▸ **Problem description**: Can you turn the stretch of data from the line containing "You are a computer-use" through the line containing "coord(71,13)" into a numbered list? Skip any blank lines and leave the pictures out.

[START OF Excerpted data]

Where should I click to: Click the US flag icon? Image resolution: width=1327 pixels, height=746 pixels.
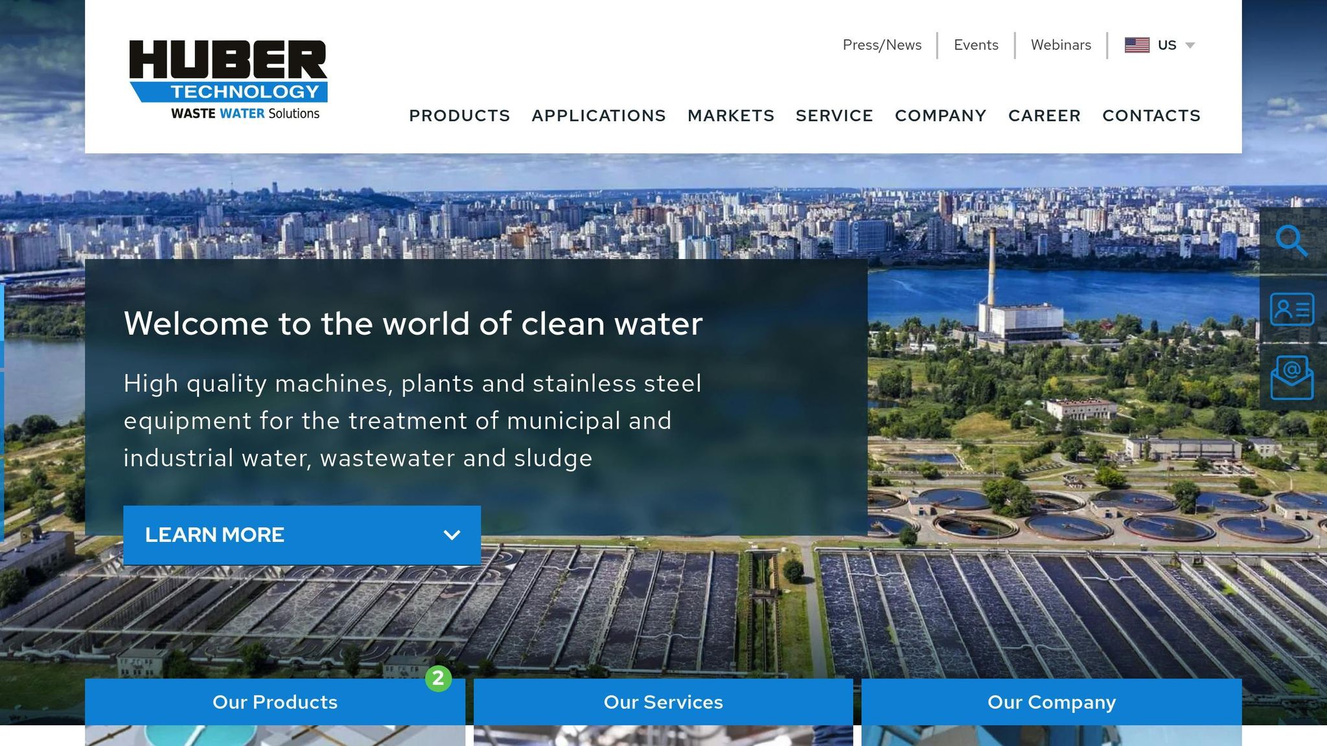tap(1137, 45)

[END OF Excerpted data]
[START OF Excerpted data]

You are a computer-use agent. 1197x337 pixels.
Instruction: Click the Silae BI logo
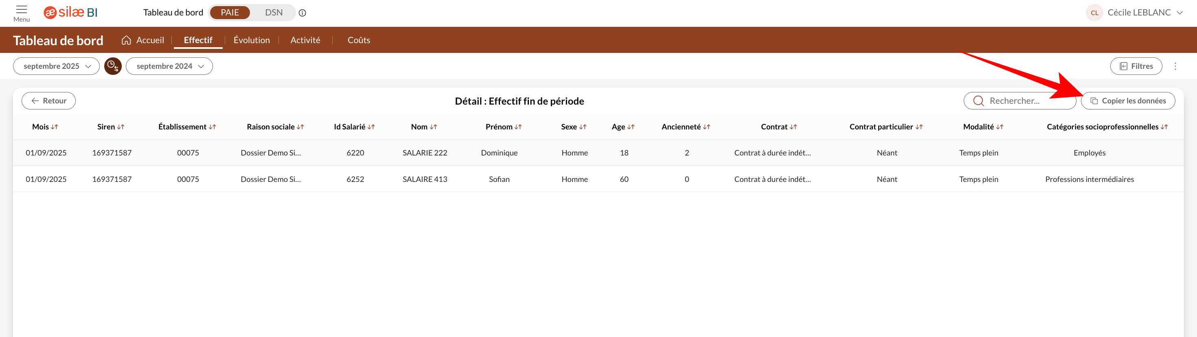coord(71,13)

[END OF Excerpted data]
[START OF Excerpted data]

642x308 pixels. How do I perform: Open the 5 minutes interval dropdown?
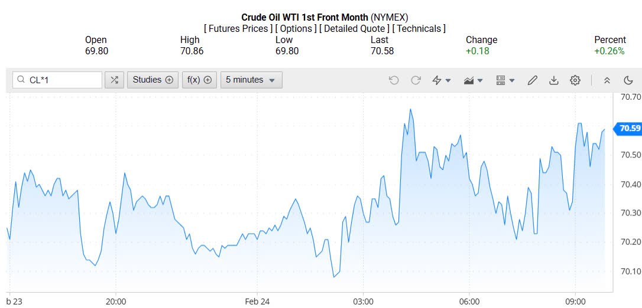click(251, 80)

[END OF Excerpted data]

▸ **Task result**:
1. You are a computer-use agent. 1197x337 pixels.
2. Instruction: Click the Silae BI logo
3. coord(71,13)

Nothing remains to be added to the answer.